---------- Provided records ----------
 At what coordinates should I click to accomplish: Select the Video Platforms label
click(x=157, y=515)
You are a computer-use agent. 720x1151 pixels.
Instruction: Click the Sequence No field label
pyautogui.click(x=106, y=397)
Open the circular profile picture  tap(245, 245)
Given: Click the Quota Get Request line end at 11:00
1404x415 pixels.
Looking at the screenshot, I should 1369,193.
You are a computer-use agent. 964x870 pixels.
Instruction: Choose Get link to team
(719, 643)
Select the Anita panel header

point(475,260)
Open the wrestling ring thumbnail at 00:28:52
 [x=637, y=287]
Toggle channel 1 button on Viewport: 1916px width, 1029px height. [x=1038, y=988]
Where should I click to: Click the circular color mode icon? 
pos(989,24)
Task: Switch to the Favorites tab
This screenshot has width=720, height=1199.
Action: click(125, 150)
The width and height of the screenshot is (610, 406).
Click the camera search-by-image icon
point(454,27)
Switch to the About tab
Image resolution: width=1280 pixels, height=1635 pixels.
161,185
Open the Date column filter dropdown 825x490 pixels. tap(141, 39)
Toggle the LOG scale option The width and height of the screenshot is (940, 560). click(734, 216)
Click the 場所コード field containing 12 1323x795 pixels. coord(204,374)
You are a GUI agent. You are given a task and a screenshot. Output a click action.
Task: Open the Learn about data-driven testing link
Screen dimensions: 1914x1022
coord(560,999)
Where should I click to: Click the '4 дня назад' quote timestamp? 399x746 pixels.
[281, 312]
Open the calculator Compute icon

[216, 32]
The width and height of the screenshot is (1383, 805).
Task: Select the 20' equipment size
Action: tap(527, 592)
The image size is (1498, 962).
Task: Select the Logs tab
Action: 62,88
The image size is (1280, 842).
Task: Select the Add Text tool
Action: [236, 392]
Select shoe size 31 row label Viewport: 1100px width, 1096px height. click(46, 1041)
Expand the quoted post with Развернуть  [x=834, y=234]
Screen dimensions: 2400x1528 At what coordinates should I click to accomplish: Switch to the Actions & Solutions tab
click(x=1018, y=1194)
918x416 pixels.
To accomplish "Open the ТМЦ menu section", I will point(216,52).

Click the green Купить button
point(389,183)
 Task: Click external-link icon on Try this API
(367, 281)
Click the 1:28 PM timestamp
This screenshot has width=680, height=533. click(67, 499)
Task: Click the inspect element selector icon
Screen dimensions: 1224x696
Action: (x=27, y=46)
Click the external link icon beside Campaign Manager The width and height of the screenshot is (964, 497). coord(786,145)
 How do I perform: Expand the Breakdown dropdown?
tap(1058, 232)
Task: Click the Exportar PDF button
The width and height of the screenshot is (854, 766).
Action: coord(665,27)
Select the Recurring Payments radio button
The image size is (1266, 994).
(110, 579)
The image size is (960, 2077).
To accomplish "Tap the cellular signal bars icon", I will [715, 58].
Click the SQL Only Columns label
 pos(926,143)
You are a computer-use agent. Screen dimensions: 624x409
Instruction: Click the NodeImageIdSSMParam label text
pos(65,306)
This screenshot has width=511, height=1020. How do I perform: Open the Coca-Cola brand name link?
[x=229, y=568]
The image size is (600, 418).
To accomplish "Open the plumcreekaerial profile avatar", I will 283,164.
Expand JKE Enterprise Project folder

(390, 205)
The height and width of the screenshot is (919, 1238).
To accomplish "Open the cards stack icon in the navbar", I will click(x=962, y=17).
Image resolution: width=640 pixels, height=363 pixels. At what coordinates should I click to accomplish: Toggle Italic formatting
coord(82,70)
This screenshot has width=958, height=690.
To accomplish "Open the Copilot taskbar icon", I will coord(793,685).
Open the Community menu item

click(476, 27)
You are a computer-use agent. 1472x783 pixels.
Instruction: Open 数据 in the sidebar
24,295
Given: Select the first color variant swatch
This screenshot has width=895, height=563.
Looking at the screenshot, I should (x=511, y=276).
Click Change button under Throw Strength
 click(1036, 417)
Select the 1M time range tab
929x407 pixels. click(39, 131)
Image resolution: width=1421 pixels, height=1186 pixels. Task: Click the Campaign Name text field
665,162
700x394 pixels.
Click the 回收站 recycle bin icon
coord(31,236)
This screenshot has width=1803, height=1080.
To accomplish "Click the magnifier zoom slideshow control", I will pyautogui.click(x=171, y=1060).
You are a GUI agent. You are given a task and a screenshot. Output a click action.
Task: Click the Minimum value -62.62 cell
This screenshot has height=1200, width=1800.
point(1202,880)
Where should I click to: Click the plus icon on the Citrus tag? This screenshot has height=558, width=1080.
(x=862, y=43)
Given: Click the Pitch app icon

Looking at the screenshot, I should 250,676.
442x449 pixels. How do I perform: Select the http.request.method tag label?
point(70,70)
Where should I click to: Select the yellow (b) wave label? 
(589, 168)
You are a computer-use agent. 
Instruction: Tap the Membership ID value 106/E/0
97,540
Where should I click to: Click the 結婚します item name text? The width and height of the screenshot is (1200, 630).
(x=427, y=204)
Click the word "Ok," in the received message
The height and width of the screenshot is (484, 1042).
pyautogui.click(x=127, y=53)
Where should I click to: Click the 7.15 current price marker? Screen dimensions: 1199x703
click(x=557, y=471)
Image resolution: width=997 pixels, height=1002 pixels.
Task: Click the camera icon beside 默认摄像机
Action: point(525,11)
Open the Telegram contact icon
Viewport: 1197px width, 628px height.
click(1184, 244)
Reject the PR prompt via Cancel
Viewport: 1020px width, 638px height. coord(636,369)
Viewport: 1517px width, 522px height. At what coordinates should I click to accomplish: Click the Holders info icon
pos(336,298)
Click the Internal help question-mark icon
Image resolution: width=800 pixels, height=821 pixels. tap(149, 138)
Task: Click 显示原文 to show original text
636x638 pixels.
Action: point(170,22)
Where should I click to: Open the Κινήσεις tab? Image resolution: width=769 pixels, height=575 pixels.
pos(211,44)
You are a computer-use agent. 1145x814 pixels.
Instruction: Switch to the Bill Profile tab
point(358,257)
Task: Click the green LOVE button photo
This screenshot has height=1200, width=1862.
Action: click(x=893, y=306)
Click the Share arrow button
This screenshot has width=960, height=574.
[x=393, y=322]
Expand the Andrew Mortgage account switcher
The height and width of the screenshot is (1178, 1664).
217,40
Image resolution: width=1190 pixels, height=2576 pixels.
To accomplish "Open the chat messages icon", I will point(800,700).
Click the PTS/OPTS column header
----------
Could you retype the entire listing exactly?

 At what coordinates should I click to accomplish: Select the Video Platforms label
click(x=157, y=515)
You are a computer-use agent. 720x1151 pixels.
Instruction: Click the Sequence No field label
pyautogui.click(x=106, y=397)
Open the circular profile picture  tap(245, 245)
Given: Click the Quota Get Request line end at 11:00
1404x415 pixels.
Looking at the screenshot, I should 1369,193.
You are a computer-use agent. 964x870 pixels.
Instruction: Choose Get link to team
(719, 643)
Select the Anita panel header

point(475,260)
Open the wrestling ring thumbnail at 00:28:52
 [x=637, y=287]
Toggle channel 1 button on Viewport: 1916px width, 1029px height. [x=1038, y=988]
Where should I click to: Click the circular color mode icon? 
pos(989,24)
Task: Switch to the Favorites tab
This screenshot has width=720, height=1199.
Action: click(125, 150)
The width and height of the screenshot is (610, 406).
Click the camera search-by-image icon
point(454,27)
Switch to the About tab
Image resolution: width=1280 pixels, height=1635 pixels.
161,185
Open the Date column filter dropdown 825x490 pixels. tap(141, 39)
Toggle the LOG scale option The width and height of the screenshot is (940, 560). click(734, 216)
Click the 場所コード field containing 12 1323x795 pixels. coord(204,374)
You are a GUI agent. You are given a task and a screenshot. Output a click action.
Task: Open the Learn about data-driven testing link
Screen dimensions: 1914x1022
coord(560,999)
Where should I click to: Click the '4 дня назад' quote timestamp? 399x746 pixels.
[281, 312]
Open the calculator Compute icon

[216, 32]
The width and height of the screenshot is (1383, 805).
Task: Select the 20' equipment size
Action: tap(527, 592)
The image size is (1498, 962).
Task: Select the Logs tab
Action: 62,88
The image size is (1280, 842).
Task: Select the Add Text tool
Action: [236, 392]
Select shoe size 31 row label Viewport: 1100px width, 1096px height. click(46, 1041)
Expand the quoted post with Развернуть  [x=834, y=234]
Screen dimensions: 2400x1528 At what coordinates should I click to accomplish: Switch to the Actions & Solutions tab
click(x=1018, y=1194)
918x416 pixels.
To accomplish "Open the ТМЦ menu section", I will point(216,52).

Click the green Купить button
point(389,183)
 Task: Click external-link icon on Try this API
(367, 281)
Click the 1:28 PM timestamp
This screenshot has width=680, height=533. click(67, 499)
Task: Click the inspect element selector icon
Screen dimensions: 1224x696
Action: (x=27, y=46)
Click the external link icon beside Campaign Manager The width and height of the screenshot is (964, 497). coord(786,145)
 How do I perform: Expand the Breakdown dropdown?
tap(1058, 232)
Task: Click the Exportar PDF button
The width and height of the screenshot is (854, 766).
Action: coord(665,27)
Select the Recurring Payments radio button
The image size is (1266, 994).
(110, 579)
The image size is (960, 2077).
To accomplish "Tap the cellular signal bars icon", I will [715, 58].
Click the SQL Only Columns label
 pos(926,143)
You are a computer-use agent. Screen dimensions: 624x409
Instruction: Click the NodeImageIdSSMParam label text
pos(65,306)
This screenshot has width=511, height=1020. How do I perform: Open the Coca-Cola brand name link?
[x=229, y=568]
The image size is (600, 418).
To accomplish "Open the plumcreekaerial profile avatar", I will 283,164.
Expand JKE Enterprise Project folder

(390, 205)
The height and width of the screenshot is (919, 1238).
To accomplish "Open the cards stack icon in the navbar", I will click(x=962, y=17).
Image resolution: width=640 pixels, height=363 pixels. At what coordinates should I click to accomplish: Toggle Italic formatting
coord(82,70)
This screenshot has width=958, height=690.
To accomplish "Open the Copilot taskbar icon", I will coord(793,685).
Open the Community menu item

click(476, 27)
You are a computer-use agent. 1472x783 pixels.
Instruction: Open 数据 in the sidebar
24,295
Given: Select the first color variant swatch
This screenshot has width=895, height=563.
Looking at the screenshot, I should (x=511, y=276).
Click Change button under Throw Strength
 click(1036, 417)
Select the 1M time range tab
929x407 pixels. click(39, 131)
Image resolution: width=1421 pixels, height=1186 pixels. Task: Click the Campaign Name text field
665,162
700x394 pixels.
Click the 回收站 recycle bin icon
coord(31,236)
This screenshot has width=1803, height=1080.
To accomplish "Click the magnifier zoom slideshow control", I will pyautogui.click(x=171, y=1060).
You are a GUI agent. You are given a task and a screenshot. Output a click action.
Task: Click the Minimum value -62.62 cell
This screenshot has height=1200, width=1800.
point(1202,880)
Where should I click to: Click the plus icon on the Citrus tag? This screenshot has height=558, width=1080.
(x=862, y=43)
Given: Click the Pitch app icon

Looking at the screenshot, I should 250,676.
442x449 pixels. How do I perform: Select the http.request.method tag label?
point(70,70)
Where should I click to: Select the yellow (b) wave label? 
(589, 168)
You are a computer-use agent. 
Instruction: Tap the Membership ID value 106/E/0
97,540
Where should I click to: Click the 結婚します item name text? The width and height of the screenshot is (1200, 630).
(x=427, y=204)
Click the word "Ok," in the received message
The height and width of the screenshot is (484, 1042).
pyautogui.click(x=127, y=53)
Where should I click to: Click the 7.15 current price marker? Screen dimensions: 1199x703
click(x=557, y=471)
Image resolution: width=997 pixels, height=1002 pixels.
Task: Click the camera icon beside 默认摄像机
Action: point(525,11)
Open the Telegram contact icon
Viewport: 1197px width, 628px height.
click(1184, 244)
Reject the PR prompt via Cancel
Viewport: 1020px width, 638px height. coord(636,369)
Viewport: 1517px width, 522px height. At what coordinates should I click to accomplish: Click the Holders info icon
pos(336,298)
Click the Internal help question-mark icon
Image resolution: width=800 pixels, height=821 pixels. tap(149, 138)
Task: Click 显示原文 to show original text
636x638 pixels.
Action: point(170,22)
Where should I click to: Open the Κινήσεις tab? Image resolution: width=769 pixels, height=575 pixels.
pos(211,44)
You are a computer-use agent. 1145x814 pixels.
Instruction: Switch to the Bill Profile tab
point(358,257)
Task: Click the green LOVE button photo
This screenshot has height=1200, width=1862.
Action: click(x=893, y=306)
Click the Share arrow button
This screenshot has width=960, height=574.
[x=393, y=322]
Expand the Andrew Mortgage account switcher
The height and width of the screenshot is (1178, 1664).
217,40
Image resolution: width=1190 pixels, height=2576 pixels.
To accomplish "Open the chat messages icon", I will point(800,700).
Click the PTS/OPTS column header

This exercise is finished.